„Byłam bardzo młoda i dopiero zaczynałam swoją karierę. Wydawało mi się, że ludzie robią świąteczne albumy na późniejszym etapie kariery, ale dziś ludzie wydają je, kiedy tylko mają ochotę. Na przykład, gdy są na samym szczycie kariery. Przystroiłam studio i po prostu dobrze się bawiłam”, wspomina Mariah Carey w rozmowie z „AP”.

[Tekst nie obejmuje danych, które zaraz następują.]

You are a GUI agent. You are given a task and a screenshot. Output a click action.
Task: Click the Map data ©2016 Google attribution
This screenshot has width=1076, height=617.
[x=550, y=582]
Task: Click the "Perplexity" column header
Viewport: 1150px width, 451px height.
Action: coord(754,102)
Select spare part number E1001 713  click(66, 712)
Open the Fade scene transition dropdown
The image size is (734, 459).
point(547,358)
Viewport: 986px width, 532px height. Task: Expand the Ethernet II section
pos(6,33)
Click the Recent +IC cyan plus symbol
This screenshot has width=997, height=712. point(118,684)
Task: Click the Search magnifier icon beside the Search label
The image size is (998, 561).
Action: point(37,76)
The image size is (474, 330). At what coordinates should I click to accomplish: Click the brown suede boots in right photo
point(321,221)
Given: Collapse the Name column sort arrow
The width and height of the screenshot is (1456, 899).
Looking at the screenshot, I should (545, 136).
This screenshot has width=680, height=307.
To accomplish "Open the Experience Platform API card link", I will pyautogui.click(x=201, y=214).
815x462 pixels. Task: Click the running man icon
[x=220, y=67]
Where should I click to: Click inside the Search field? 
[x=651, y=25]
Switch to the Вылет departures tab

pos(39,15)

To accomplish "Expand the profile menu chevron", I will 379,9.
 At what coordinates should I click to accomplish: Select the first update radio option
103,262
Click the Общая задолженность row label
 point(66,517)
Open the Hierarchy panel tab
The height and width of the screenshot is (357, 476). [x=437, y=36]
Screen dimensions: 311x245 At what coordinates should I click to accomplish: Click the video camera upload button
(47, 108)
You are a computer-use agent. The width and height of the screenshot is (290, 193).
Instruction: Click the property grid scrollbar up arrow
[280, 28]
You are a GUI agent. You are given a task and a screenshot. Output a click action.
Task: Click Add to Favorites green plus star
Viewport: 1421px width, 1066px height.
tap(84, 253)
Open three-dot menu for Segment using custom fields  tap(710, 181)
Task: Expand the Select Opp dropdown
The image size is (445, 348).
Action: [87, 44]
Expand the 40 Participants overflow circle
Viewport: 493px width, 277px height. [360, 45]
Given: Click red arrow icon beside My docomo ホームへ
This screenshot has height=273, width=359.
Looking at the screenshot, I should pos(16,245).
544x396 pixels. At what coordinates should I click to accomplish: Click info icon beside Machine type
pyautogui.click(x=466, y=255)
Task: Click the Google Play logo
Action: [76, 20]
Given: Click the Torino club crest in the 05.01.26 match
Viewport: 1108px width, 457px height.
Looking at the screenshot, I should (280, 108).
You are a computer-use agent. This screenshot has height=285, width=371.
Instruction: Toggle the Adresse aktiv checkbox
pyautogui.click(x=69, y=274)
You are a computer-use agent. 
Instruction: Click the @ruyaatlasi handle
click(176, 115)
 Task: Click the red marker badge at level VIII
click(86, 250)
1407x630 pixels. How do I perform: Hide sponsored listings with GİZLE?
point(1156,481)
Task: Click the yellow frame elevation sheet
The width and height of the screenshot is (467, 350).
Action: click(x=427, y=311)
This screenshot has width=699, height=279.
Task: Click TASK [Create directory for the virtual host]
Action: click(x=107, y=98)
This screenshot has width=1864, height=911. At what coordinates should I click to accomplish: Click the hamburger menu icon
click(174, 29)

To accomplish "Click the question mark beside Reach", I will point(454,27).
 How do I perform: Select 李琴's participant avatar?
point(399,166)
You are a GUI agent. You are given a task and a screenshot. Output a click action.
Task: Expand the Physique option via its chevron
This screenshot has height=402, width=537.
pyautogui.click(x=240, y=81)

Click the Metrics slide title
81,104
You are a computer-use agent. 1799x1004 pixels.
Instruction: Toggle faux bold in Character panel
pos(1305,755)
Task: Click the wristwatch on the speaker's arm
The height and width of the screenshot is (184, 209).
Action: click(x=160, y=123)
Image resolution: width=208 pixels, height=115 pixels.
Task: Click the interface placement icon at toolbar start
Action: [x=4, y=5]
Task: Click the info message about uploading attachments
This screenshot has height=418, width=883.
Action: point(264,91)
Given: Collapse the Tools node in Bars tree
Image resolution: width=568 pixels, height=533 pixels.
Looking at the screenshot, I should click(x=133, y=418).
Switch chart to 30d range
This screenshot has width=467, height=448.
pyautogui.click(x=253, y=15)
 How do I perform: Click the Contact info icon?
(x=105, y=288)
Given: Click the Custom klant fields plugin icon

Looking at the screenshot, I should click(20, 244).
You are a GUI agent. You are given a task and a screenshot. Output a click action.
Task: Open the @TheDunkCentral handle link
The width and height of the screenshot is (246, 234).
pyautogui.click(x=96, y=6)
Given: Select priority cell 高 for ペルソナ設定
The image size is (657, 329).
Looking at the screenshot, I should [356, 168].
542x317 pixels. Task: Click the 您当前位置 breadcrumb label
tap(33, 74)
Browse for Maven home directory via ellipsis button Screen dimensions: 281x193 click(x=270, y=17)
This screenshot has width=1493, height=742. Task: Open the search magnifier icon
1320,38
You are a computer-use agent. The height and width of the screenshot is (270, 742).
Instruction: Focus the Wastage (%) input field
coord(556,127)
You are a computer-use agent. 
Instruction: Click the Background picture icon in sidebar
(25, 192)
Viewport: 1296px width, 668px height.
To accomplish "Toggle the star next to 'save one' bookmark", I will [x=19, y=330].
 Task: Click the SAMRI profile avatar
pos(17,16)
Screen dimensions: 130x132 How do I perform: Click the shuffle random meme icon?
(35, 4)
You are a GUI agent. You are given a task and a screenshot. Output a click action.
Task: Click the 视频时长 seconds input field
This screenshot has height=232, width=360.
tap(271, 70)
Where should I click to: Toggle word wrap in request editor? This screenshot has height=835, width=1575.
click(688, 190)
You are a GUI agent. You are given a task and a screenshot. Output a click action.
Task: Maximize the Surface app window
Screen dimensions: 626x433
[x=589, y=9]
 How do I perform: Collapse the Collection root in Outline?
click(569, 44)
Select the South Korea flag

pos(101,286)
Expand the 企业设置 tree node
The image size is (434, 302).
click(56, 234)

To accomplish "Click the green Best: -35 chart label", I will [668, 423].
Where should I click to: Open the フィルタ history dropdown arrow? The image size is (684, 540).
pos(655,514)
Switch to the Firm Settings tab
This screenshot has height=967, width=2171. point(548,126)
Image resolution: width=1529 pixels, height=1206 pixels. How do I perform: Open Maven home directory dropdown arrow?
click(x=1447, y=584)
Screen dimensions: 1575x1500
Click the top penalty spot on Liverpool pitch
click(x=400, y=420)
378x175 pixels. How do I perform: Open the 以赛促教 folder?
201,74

Podczas utworu „Be My Baby”, mniej więcej w połowie koncertu, Rihanna podeszła do pierwszego rzędu, gdzie zwróciła na siebie uwagę Carey. – Potrzebuję autografu. Czy ktoś ma marker? – zapytała Rihanna, na co Carey zaczęła się zastanawiać, co powinna napisać.
„Mariah. A co myślisz? Napisz, co chcesz. Wow, to jest totalnie ikoniczne”, odpowiedziała Rihanna, a następnie przejęła mikrofon i ogłosiła: „Mariah Carey właśnie podpisuje moją pierś”.
Na koniec gwiazdy pożegnały się serdecznym uściskiem. Jak można się domyślić, wideo z interakcji szybko stało się viralem w mediach społecznościowych.